In fact, claims payers of health care claim to operate a payment system based on trust that providers bill accurately for services rendered, as we can not review every claim before payment is made by the reimbursement system would be disrupted. They say they use sophisticated computer programs to find errors and patterns in complaints have increased pre-and post-payment audits of selected providers to detect fraud, and created consortia and working groups composed of agents of law and insurance investigators to study the problem of fraud and share information.

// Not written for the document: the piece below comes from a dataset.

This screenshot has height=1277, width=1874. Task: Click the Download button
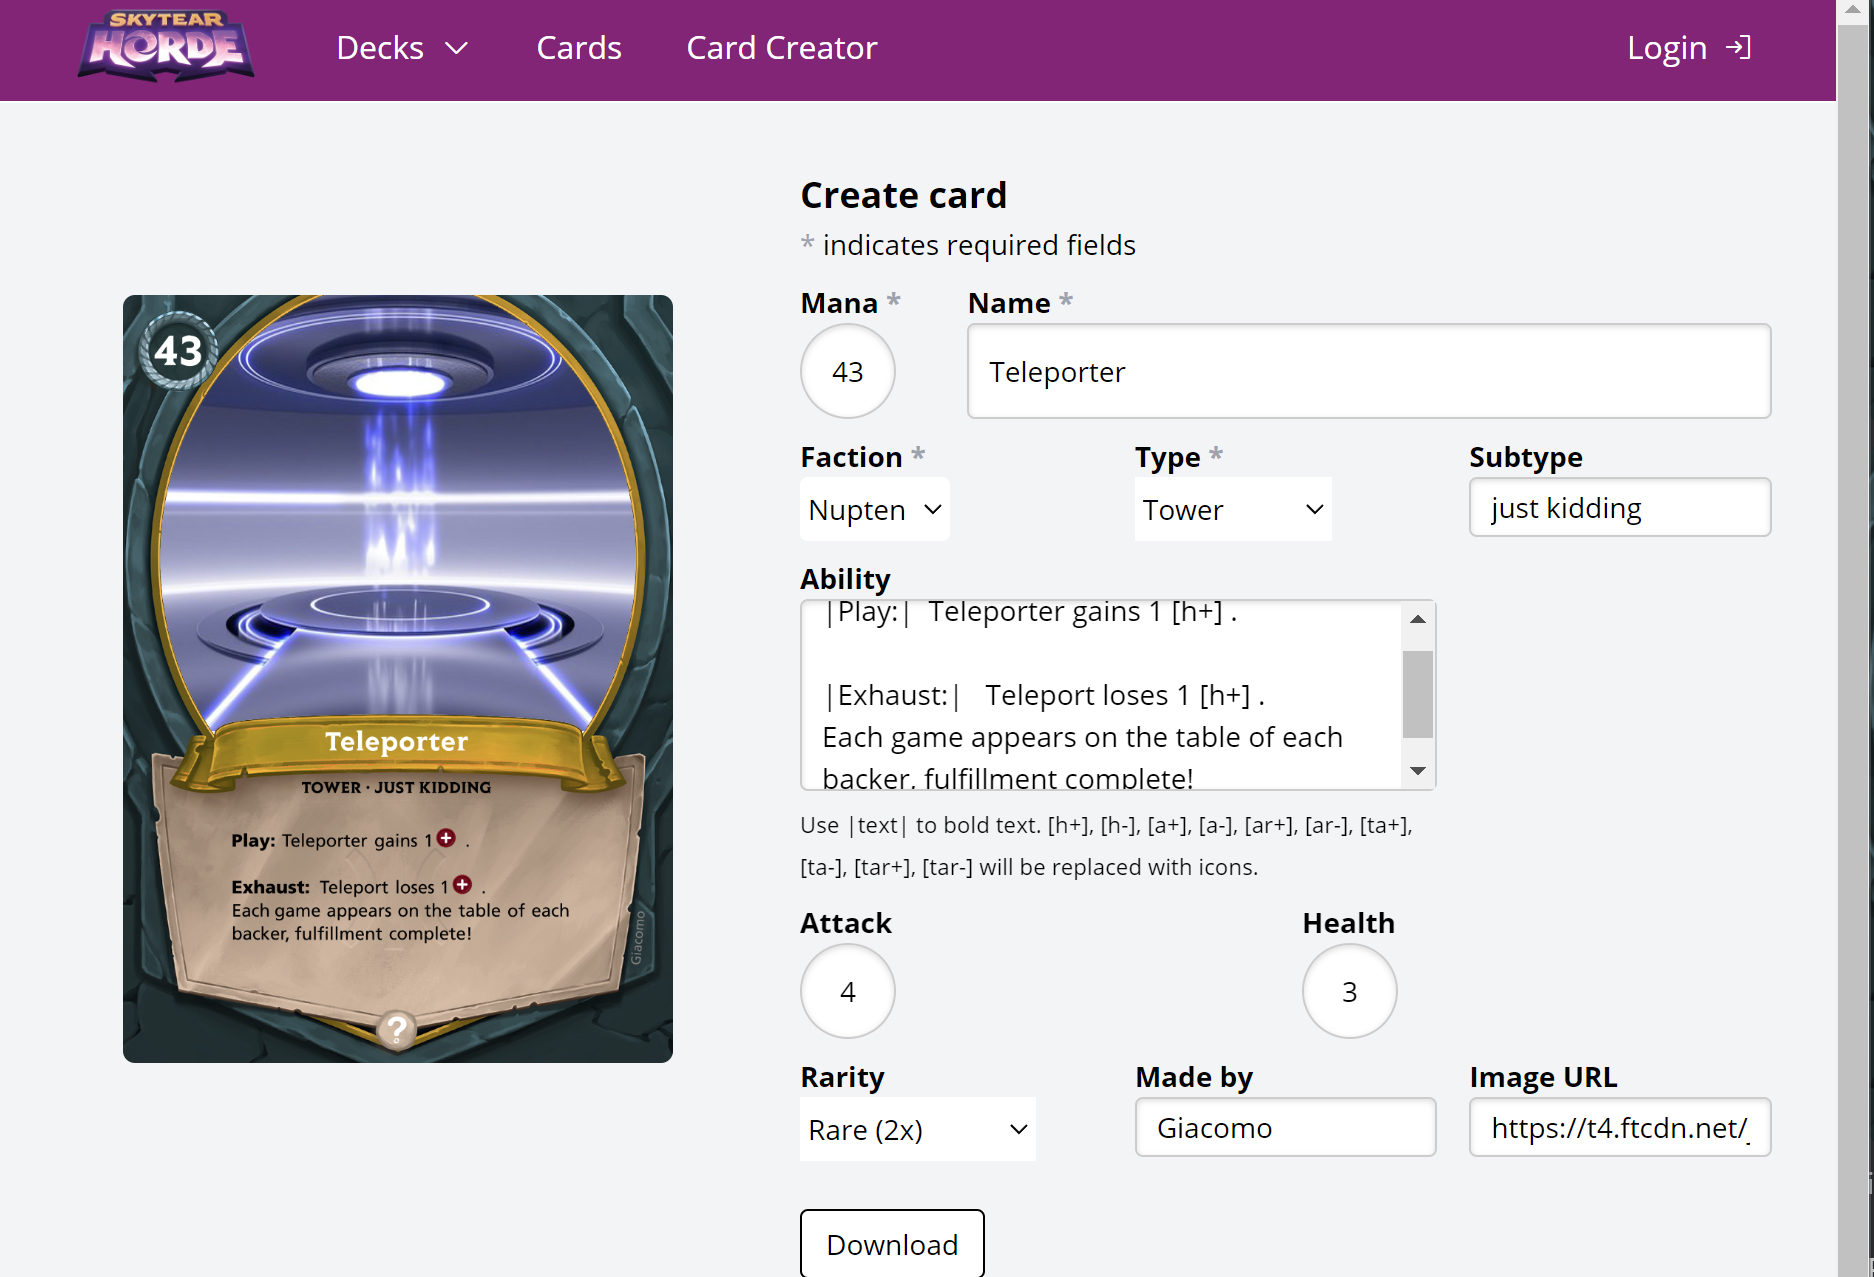[891, 1244]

However, this activity, for the most part, it is the activity after the claim is paid and has little influence on proactive detection of fraud.
4. Exorcise the health care fraud through the creation of new laws Government reports on the issue of fraud seriously are published in conjunction with efforts to reform our health care system, and our experience shows us that ultimately results in the government of the introduction and enactment of new laws – which assume the new laws will result in more fraud detected, investigated and tried – without establishing how new laws to accomplish this more effectively than existing laws were not used to its full potential. With these activities in 1996, we had the Health Insurance Portability and Accountability Act (HIPAA)
. It was enacted by Congress to address insurance portability and accountability of patient privacy and health care fraud and abuse.
HIPAA was supposed to provide enforcement and federal prosecutors with the tools to attack fraud and led to the creation of a series of new statutes for health care fraud, including: Health Care Fraud, theft or misappropriation of funds in Health Care, obstruction of Criminal Investigation of Health Care and false statements concerning care fraud issues plantar warts review.